Explained: what is Alterra, the $30 billion fund launched at COP28?
The UAE on Friday announced the launch of Alterra, a groundbreaking US $30 billion investment fund for transformative climate partnerships at COP28, providing a major impetus to finance the energy transition on the second day of the UN climate summit.
The launch of the investment vehicle is a “defining moment” in the history of global climate finance, said COP28 President Dr Sultan Al Jaber – who will also be the Board Chairman of Alterra.
When was the fund announced?
The creation of Alterra was announced at the opening of the World Climate Action Summit on the second day of COP28 on Friday. “I am pleased to announce the establishment of a $30 billion fund for global climate solutions. This fund is designed to bridge climate finance gap,” President His Highness Sheikh Mohamed Bin Zayed Al Nahyan said in his address to the Summit.
“When we committed to hosting COP28, we pledged to bring the world together to unite, build and to deliver,” he added.
What is the concept of Alterra?
As the largest of its kind investment vehicle, Alterra seeks to bridge the climate financing gap by raising and investing a corpus of up to $250 billion of institutional and private capital by 2030.
In collaboration with BlackRock, Brookfield and TPG as the inaugural launch partners, Alterra has already committed $6.5 billion to climate-dedicated funds for global investments, including in the Global South, according to a COP28 statement. Alterra will work with an increasing number of global partners to mobilise capital from other institutional investors and global entities.
What will be the main focus of Alterra?
Alterra’s main goal will be to focus on climate investments in emerging markets and developing economies, where studies have shown an ever increasing funding deficit. The World Bank estimates that the growing gap to fund the climate transition equates to the difference between the $100 billion annually committed by donor countries and the more than $2.4 trillion needed per year by 2030.

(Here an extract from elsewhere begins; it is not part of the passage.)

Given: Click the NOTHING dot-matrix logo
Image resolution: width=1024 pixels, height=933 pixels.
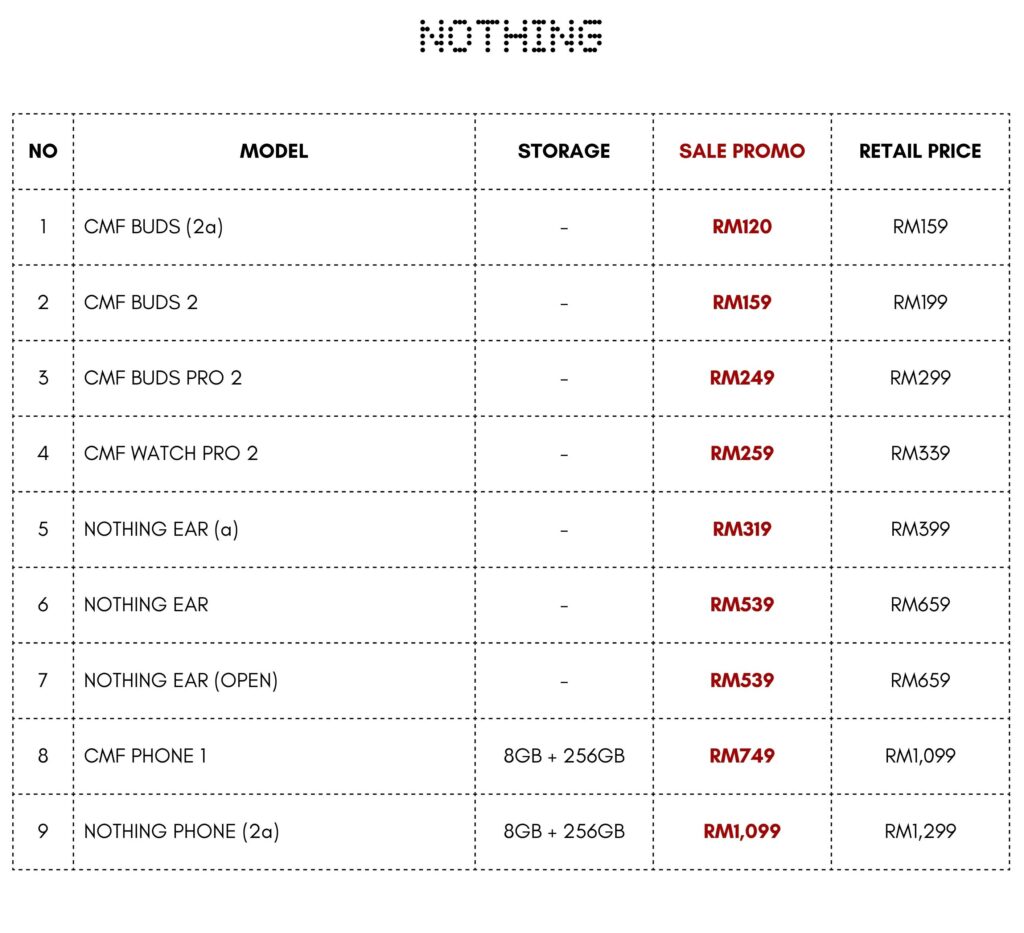Looking at the screenshot, I should (x=511, y=36).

In a separate report, Deloitte said that without concessional finance in developing economies, especially in the Global South, achieving net-zero would cost around $200 trillion in total by 2050. About 70 per cent of those investments would need to be in low and middle-income economies, it said.
How will Alterra be structured?
Against that backdrop, Alterra’s ambition is to become the world's largest private investment vehicle for climate action. The fund will have a two-part structure to support “new ideas, incentivise policy and regulatory frameworks, and identify solutions to deploy capital across the entire value chain of the new climate economy,” it said.
Alterra Acceleration, a $25 billion fund, will provide institutional capital to climate investments at scale, serving as the anchor investor for climate strategies. The $5 billion Alterra Transformation fund meanwhile will help with risk mitigation capital and encourage investment flows into the Global South.
What are the immediate investment priorities for the fund?
The fund noted that its initial capital investment involve more than six gigawatts of new clean energy capacity in India. It is also exploring investment opportunities in Africa with a pipeline of more than five gigawatts of onshore wind and solar PV energy projects, as well as a rural electrification platform in Latin America.
Who will manage the fund?
Alterra will be managed by Lunate Capital, a $50 billion global investment manager, and will be located in the Abu Dhabi Global Market. Managed by a team of climate investment specialists, Alterra will have Dr Sultan Al Jaber as the Board Chairman and COP28 Director General Majid Al Suwaidi as Chief Executive Officer.
“Alterra provides a transformational solution for attracting private capital. Its scale and structure will create a multiplier effect in climate focused investment, making it a vehicle like no other,” Dr Sultan said in his address at the World Climate Action Summit. “Its launch reflects the COP Presidency’s action agenda and the UAE’s efforts to make climate finance available, accessible and affordable.”